After creating these scales, we realised that in order to extend their use by other organisations, to change the way the impacts of this work are measured, we needed to find a way to scale up their use. So, the baton was passed to IRC’s Information Management and Technology team who plugged the outcome scales into Primero/GBVIMS+[2] to “scale up the scales”. The intent was to put them in a system that would be easily adopted by the broader GBV community. In concert with adding them into the system, guidance was written on how to use them, videos were created and commissioned for training, but still, something else was needed. Users needed to see the impact of this data, the impact of GBV case management on survivors’ feelings of stigma and psychosocial wellbeing.

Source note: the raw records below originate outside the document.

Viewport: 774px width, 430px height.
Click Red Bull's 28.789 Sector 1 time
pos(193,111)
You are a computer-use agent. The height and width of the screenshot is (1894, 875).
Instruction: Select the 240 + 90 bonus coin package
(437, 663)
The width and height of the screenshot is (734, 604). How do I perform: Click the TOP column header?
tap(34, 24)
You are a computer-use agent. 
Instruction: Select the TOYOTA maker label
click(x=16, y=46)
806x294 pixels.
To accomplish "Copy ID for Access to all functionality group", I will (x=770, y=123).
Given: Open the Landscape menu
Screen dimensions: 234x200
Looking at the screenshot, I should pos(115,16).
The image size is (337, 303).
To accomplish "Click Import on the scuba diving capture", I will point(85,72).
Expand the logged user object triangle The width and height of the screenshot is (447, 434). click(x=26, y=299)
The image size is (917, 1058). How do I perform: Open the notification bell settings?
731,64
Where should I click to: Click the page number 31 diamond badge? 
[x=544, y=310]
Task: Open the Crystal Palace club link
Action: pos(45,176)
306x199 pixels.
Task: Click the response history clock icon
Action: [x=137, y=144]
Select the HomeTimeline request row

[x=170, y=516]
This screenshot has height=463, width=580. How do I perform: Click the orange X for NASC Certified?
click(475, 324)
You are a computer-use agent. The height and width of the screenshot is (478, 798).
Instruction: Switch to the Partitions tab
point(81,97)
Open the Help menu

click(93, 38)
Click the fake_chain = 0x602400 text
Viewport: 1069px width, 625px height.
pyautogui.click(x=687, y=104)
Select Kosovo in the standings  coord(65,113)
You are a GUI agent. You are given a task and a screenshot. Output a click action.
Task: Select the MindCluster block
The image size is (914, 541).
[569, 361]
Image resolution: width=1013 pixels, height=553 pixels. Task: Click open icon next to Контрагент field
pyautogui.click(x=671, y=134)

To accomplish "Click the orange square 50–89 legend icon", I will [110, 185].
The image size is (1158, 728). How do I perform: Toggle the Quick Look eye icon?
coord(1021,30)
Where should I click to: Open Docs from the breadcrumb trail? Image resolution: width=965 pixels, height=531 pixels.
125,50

For that, a simple chart wouldn’t do. So, the services of a data visualization artist were enlisted.[3] She produced a data visualization that takes data beyond the typical chart and tells a visually compelling story meant to evoke emotion from the audience. This served two purposes. It provided a way to visually comprehend the actionable data that can be produced from the scales in GBVIMS+ and shows the audience what is possible when using the GBV Case Management Outcome Scales.

The resulting data art, using real data from IRC’s program in Jordan, showed that GBV response programming has a positive effect on survivors’ feelings of wellbeing and in reducing feelings of stigma following violence.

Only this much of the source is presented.